Perhaps the most exciting new concept about gravity to emerge in the past decade is that the universe contains extra dimensions that can be detected only by gravitational force, Psaltis said. Other new ideas aim to explain the single most unexpected result of modern cosmological observations: the existence of a mysterious energy field that permeates the entire universe and accounts for three-quarters of all its energy -- so-called "dark energy." Another new line of theory attempts to explain "one of the deep mysteries of physics," Psaltis said: "Namely, why the gravitational force is so much weaker than the other fundamental forces, including the electromagnetic force which holds atoms and molecules together, or the strong force which holds nuclei together."

Conference participants will discuss how modern technologies have opened the way to test the predictions of Einstein's theory in different contexts:

• Astronomers are using the Hubble Space Telescope and powerful new ground-based telescopes to study supernovae in distant galaxies for a more accurate grasp of the "cosmological constant." Einstein added this term to his equations for general relativity, and scientists now believe that it describes the energy density of empty space.
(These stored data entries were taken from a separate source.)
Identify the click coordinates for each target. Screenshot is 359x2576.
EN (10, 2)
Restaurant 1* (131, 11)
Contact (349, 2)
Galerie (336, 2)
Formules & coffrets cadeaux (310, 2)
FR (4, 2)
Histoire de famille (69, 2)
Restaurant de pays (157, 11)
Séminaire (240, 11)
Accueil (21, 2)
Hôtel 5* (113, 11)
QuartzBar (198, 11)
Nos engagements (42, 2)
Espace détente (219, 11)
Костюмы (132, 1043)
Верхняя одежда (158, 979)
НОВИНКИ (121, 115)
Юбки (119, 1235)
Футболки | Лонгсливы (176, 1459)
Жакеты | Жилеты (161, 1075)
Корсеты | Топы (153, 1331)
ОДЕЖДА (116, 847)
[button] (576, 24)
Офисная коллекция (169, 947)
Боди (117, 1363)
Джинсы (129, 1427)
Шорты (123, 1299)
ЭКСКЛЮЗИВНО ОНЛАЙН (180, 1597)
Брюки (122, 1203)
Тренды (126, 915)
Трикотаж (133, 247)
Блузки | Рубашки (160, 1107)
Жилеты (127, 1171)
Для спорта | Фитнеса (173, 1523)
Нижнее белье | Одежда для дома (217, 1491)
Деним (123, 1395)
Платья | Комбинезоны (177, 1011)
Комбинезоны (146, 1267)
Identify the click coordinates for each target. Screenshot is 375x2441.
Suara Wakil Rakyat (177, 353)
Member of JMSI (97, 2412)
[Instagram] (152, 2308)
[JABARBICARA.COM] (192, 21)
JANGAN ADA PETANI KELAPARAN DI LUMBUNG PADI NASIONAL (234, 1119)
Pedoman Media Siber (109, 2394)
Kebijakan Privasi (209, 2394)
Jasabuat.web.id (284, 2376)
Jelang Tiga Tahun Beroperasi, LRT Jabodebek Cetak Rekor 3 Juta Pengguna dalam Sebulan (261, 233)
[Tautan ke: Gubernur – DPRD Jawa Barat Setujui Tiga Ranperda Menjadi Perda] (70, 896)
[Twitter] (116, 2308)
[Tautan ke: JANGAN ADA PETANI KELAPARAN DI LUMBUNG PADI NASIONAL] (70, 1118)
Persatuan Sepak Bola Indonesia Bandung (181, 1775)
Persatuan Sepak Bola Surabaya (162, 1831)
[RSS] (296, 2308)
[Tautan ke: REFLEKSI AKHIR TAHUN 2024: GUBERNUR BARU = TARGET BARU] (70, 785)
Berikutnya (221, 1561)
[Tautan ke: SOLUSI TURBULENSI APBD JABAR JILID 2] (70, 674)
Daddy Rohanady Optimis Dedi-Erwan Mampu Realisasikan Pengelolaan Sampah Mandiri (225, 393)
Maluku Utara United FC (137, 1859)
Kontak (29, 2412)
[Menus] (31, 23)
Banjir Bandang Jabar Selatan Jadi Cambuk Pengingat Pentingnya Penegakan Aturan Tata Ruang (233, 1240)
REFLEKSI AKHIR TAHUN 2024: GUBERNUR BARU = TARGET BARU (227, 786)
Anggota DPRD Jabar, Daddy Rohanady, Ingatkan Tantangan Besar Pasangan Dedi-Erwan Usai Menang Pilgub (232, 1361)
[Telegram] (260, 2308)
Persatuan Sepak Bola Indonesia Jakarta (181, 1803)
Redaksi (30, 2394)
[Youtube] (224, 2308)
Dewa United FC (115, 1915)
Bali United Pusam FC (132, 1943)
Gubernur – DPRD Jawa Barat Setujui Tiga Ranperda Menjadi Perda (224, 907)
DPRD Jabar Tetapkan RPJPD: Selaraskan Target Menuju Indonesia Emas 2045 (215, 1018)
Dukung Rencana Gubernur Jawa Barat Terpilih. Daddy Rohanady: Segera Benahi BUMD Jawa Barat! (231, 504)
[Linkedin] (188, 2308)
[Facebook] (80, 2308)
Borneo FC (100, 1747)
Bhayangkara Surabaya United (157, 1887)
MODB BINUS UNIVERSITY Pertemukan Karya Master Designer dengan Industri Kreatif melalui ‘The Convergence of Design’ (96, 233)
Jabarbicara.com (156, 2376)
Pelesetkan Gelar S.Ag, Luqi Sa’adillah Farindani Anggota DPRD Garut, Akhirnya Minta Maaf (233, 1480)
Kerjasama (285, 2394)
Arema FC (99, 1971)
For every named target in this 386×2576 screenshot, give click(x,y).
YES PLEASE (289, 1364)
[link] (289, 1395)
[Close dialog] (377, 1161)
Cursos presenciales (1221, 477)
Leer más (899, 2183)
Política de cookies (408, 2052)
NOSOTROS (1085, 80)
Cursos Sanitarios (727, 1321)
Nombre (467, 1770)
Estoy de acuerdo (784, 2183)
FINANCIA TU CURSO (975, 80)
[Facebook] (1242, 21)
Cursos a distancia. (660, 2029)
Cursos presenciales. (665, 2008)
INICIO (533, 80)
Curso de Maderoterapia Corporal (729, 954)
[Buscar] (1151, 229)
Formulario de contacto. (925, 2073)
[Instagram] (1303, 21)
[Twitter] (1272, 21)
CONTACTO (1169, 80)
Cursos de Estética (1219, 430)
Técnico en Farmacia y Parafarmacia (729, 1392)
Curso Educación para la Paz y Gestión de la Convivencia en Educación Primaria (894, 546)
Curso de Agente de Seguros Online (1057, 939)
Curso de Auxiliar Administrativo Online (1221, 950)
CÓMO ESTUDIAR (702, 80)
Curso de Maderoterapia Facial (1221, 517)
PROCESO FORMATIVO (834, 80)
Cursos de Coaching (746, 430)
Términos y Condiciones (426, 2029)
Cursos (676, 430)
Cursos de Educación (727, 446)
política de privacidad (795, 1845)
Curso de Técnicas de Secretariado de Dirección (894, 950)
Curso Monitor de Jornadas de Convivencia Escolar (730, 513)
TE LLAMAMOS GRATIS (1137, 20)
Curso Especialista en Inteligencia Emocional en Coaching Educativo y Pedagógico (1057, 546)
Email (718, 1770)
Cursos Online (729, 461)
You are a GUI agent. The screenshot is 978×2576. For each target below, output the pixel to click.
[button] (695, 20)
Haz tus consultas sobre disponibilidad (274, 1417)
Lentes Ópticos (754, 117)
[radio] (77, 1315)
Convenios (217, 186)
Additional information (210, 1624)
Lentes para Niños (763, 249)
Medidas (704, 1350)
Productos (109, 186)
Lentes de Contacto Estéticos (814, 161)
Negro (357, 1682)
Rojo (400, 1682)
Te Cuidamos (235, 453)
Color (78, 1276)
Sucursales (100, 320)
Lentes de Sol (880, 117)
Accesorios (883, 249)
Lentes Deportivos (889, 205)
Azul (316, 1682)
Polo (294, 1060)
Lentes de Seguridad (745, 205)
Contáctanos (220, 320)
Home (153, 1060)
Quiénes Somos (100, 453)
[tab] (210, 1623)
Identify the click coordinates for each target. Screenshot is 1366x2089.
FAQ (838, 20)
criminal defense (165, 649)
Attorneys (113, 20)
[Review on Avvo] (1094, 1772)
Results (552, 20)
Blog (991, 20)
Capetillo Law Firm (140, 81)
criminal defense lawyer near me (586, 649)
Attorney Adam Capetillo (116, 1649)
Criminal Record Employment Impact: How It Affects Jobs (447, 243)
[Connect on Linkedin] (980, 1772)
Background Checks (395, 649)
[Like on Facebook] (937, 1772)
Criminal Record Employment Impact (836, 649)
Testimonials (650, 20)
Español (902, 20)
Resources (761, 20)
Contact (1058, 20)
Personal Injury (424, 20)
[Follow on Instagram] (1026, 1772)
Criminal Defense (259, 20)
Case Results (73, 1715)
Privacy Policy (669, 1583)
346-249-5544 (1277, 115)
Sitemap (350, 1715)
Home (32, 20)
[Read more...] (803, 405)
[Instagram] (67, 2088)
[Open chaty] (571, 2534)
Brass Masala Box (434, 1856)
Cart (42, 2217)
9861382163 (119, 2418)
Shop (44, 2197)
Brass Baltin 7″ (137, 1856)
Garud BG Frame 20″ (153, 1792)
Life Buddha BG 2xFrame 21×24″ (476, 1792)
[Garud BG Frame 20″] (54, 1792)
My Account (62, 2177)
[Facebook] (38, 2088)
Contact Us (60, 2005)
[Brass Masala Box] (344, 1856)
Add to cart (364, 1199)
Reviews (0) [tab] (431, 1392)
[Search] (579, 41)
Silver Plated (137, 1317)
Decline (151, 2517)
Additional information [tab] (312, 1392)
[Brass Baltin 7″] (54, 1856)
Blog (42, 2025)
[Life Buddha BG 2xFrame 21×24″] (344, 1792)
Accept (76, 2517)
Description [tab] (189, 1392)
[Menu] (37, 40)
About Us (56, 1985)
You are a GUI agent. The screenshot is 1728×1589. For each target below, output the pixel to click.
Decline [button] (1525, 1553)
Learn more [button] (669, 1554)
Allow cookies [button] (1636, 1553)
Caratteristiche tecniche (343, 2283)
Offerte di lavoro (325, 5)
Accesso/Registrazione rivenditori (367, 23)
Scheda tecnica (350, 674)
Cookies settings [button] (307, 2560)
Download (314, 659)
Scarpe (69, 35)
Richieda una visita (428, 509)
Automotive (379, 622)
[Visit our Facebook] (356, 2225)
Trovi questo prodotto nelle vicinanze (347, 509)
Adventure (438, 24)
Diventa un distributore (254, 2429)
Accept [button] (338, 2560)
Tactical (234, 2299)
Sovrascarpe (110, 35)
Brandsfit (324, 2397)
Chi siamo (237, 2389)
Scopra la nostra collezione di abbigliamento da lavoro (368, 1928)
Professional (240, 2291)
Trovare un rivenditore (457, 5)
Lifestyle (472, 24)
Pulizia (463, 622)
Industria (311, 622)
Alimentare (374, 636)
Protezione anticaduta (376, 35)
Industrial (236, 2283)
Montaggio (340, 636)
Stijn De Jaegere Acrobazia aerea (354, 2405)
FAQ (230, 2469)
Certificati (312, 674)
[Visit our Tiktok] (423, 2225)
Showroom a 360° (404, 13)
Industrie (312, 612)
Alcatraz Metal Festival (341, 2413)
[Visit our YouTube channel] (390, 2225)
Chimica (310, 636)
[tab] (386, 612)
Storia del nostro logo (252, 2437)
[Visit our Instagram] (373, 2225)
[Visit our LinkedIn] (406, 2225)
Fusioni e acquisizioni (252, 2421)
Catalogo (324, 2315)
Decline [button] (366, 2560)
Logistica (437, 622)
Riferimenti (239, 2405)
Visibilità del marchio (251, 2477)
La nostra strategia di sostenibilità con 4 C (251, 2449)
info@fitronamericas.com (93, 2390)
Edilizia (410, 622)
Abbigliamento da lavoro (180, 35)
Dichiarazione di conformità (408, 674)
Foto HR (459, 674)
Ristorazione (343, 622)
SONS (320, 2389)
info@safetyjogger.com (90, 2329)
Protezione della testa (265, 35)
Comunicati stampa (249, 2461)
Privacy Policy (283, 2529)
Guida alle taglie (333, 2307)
Nicholas Suntzeff of Texas A & M University will talk about dark energy with supernovae. The WMAP satellite (Wilkinson Microwave Anistropy Probe) has allowed astronomers to map the cosmic microwave background for stunning evidence that most of the universe is made up of mysterious dark energy. Eiichiro Komatsu of the University of Texas will talk about WMAP.
  
  
• Modern ideas of gravity that go beyond general relativity predict deviations from Newtonian gravitational law at sub-millimeter distances. (A millimeter is 1/25 of an inch). Eric Adelberger of the University of Washington will present the latest findings from experiments on gravity at these miniscule distances.
  

• Several current and planned NASA missions aim to test Einstein's theories in regimes that have never been observed before. Stanford University's Francis Everitt will discuss what to expect when scientists get first results from Gravity Probe B in a few months. Craig Hogan of the University of Washington will brief participants on the status of LISA, a planned space mission that will detect gravitational waves from supermassive blackholes. Nicholas White, director of the Astrophysics Science Division at NASA's Goddard Space Flight Center, will discuss NASA's "Beyond Einstein" initiative for the next two decades. The program involves building and launching several space missions that will test Einstein's theory of gravity in different astrophysical settings.
  
  
• Recent results from several high-precision experiments that are testing the most fundamental aspects of Einstein's theory. Alan Kostelecky of Indiana University and Tom Murphy of the University of California-San Diego will discuss current limits on violations of such axioms as the Lorenz symmetry and the Equivalence Principle.